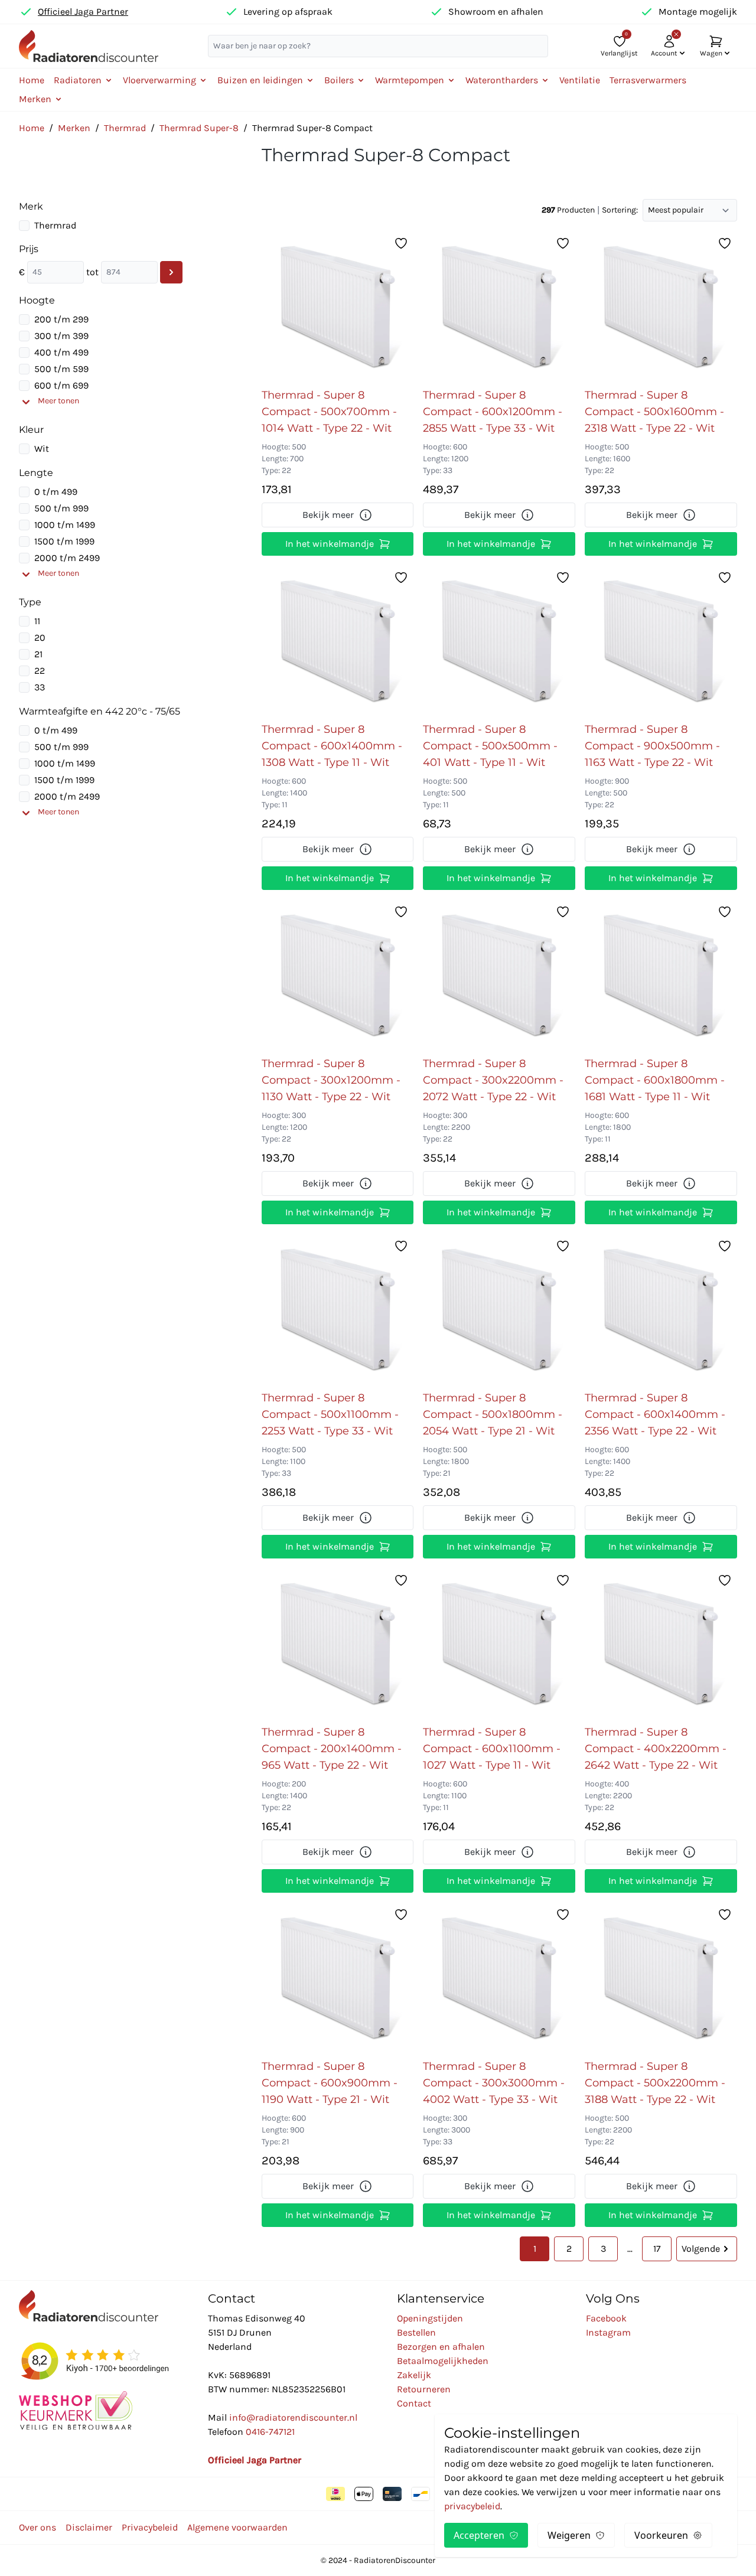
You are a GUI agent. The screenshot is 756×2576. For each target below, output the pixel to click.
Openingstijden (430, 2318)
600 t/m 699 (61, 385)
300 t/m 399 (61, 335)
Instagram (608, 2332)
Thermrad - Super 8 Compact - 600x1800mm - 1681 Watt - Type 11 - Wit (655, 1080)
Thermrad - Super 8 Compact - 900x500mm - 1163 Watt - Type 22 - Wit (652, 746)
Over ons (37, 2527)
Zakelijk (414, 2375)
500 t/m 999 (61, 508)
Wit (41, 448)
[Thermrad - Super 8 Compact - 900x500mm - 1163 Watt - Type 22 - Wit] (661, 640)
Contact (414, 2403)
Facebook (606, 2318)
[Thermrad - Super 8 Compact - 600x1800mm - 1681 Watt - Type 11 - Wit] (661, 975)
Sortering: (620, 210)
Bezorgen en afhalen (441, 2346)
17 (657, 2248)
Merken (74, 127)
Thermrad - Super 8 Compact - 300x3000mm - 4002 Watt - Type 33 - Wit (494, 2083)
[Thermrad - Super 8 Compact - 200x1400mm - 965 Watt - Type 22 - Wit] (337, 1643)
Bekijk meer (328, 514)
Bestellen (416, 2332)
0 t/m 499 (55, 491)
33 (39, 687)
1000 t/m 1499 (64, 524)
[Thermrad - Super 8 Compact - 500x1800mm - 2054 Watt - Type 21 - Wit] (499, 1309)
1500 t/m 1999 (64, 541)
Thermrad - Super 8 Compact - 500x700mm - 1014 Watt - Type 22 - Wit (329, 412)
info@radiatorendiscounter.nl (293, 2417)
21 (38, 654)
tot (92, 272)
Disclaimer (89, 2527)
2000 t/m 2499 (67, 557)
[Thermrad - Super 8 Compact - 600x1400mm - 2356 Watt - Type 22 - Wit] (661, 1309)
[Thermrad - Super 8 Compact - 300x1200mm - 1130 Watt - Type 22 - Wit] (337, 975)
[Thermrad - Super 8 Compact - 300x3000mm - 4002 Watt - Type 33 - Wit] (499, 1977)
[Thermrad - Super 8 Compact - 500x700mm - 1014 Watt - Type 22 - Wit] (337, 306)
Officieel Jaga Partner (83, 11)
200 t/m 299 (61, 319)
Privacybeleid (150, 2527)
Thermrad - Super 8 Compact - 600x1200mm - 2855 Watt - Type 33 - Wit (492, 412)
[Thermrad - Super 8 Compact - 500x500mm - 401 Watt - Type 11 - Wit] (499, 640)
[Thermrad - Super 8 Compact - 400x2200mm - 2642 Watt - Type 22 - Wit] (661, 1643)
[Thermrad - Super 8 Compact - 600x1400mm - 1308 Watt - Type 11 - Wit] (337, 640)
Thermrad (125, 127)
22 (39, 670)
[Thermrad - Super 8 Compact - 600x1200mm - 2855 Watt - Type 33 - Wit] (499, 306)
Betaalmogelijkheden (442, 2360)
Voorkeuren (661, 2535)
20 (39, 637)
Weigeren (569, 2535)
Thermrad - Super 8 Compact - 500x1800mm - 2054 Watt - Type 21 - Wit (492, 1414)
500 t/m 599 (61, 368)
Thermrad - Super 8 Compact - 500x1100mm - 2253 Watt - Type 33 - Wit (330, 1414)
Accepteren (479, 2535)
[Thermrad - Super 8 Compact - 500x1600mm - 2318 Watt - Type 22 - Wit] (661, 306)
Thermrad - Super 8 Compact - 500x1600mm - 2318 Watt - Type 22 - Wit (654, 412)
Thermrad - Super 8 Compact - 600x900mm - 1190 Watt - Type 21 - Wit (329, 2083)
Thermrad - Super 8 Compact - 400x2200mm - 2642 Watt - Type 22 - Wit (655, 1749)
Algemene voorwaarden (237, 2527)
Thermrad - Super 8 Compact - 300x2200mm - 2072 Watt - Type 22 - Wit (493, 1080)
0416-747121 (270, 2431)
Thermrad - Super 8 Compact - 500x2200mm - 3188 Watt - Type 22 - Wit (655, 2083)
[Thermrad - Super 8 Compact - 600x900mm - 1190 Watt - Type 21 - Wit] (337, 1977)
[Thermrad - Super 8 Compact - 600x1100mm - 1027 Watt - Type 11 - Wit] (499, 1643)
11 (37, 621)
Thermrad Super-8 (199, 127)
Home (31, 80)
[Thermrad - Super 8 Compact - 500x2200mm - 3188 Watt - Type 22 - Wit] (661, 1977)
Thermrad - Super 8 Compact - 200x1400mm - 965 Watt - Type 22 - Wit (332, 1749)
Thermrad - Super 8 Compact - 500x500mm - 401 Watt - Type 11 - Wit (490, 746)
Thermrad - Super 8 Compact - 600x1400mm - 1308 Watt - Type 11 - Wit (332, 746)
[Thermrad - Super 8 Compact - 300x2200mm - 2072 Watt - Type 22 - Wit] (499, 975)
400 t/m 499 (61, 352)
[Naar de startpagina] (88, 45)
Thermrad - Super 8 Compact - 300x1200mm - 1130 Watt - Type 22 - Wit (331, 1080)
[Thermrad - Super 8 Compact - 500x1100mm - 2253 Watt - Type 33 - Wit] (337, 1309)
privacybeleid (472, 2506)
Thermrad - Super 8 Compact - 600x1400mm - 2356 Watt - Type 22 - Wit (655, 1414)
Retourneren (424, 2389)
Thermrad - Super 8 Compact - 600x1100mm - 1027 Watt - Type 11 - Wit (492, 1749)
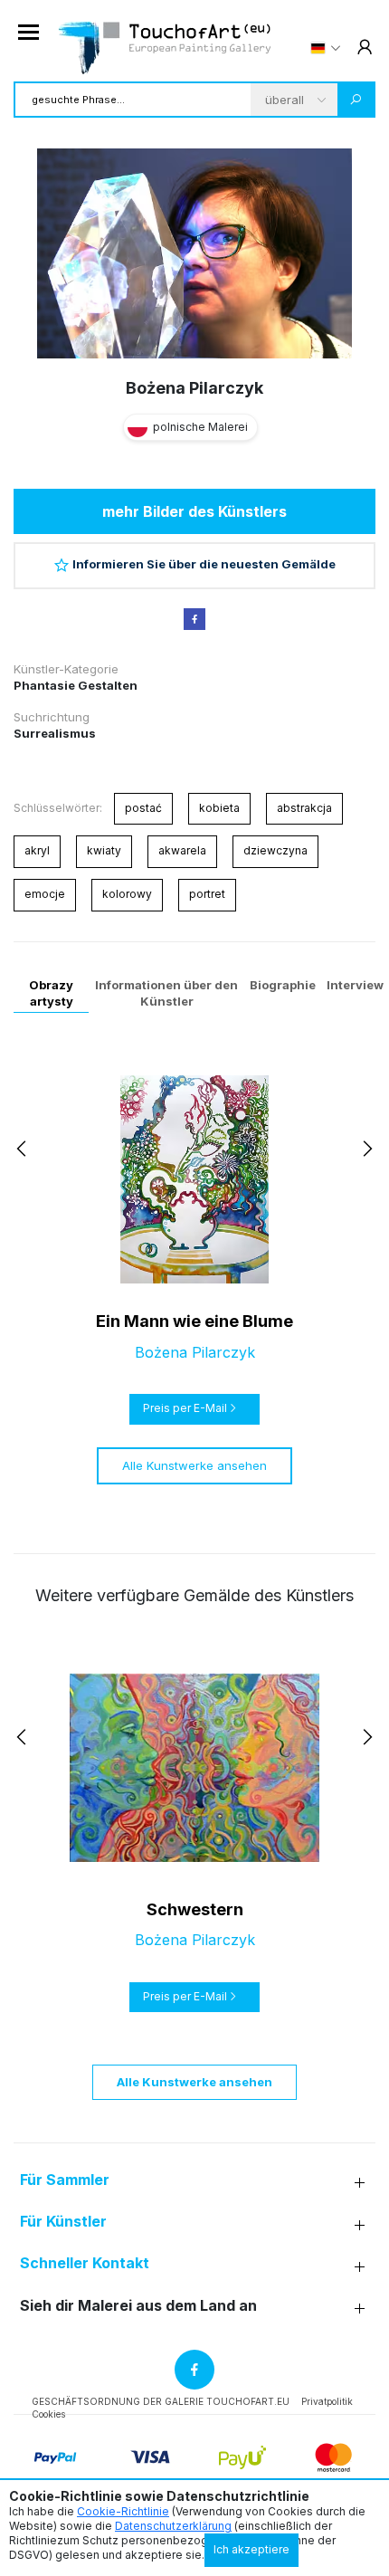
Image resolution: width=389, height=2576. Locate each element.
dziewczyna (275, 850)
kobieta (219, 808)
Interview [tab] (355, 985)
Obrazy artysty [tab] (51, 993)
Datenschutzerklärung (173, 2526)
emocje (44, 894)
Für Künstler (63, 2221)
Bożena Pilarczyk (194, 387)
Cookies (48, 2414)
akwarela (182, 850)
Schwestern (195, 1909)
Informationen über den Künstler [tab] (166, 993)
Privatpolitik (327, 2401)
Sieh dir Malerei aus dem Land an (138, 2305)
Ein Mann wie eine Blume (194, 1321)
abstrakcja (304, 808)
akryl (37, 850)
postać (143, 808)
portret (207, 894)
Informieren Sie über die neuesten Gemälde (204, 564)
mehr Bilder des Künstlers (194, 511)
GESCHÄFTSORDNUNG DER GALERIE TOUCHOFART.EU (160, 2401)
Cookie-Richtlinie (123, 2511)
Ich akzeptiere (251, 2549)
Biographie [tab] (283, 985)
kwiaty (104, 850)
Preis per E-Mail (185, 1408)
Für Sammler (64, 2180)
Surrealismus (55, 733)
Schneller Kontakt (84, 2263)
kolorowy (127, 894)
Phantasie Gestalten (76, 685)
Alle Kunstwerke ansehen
******************************
* **Problem to solve**: Out of the entries above, write out only the lines between the line holding "Officieel Jaga Partner (83, 11)" and the line holding "500 t/m 599 (61, 368)", inclusive, each exactly as given.

* **Answer to this task**:
Officieel Jaga Partner (83, 11)
200 t/m 299 (61, 319)
Privacybeleid (150, 2527)
Thermrad - Super 8 Compact - 600x1200mm - 2855 Watt - Type 33 - Wit (492, 412)
[Thermrad - Super 8 Compact - 500x500mm - 401 Watt - Type 11 - Wit] (499, 640)
[Thermrad - Super 8 Compact - 400x2200mm - 2642 Watt - Type 22 - Wit] (661, 1643)
[Thermrad - Super 8 Compact - 600x1400mm - 1308 Watt - Type 11 - Wit] (337, 640)
Thermrad (125, 127)
22 (39, 670)
[Thermrad - Super 8 Compact - 600x1200mm - 2855 Watt - Type 33 - Wit] (499, 306)
Betaalmogelijkheden (442, 2360)
Voorkeuren (661, 2535)
20 (39, 637)
Weigeren (569, 2535)
Thermrad - Super 8 Compact - 500x1800mm - 2054 Watt - Type 21 - Wit (492, 1414)
500 t/m 599 (61, 368)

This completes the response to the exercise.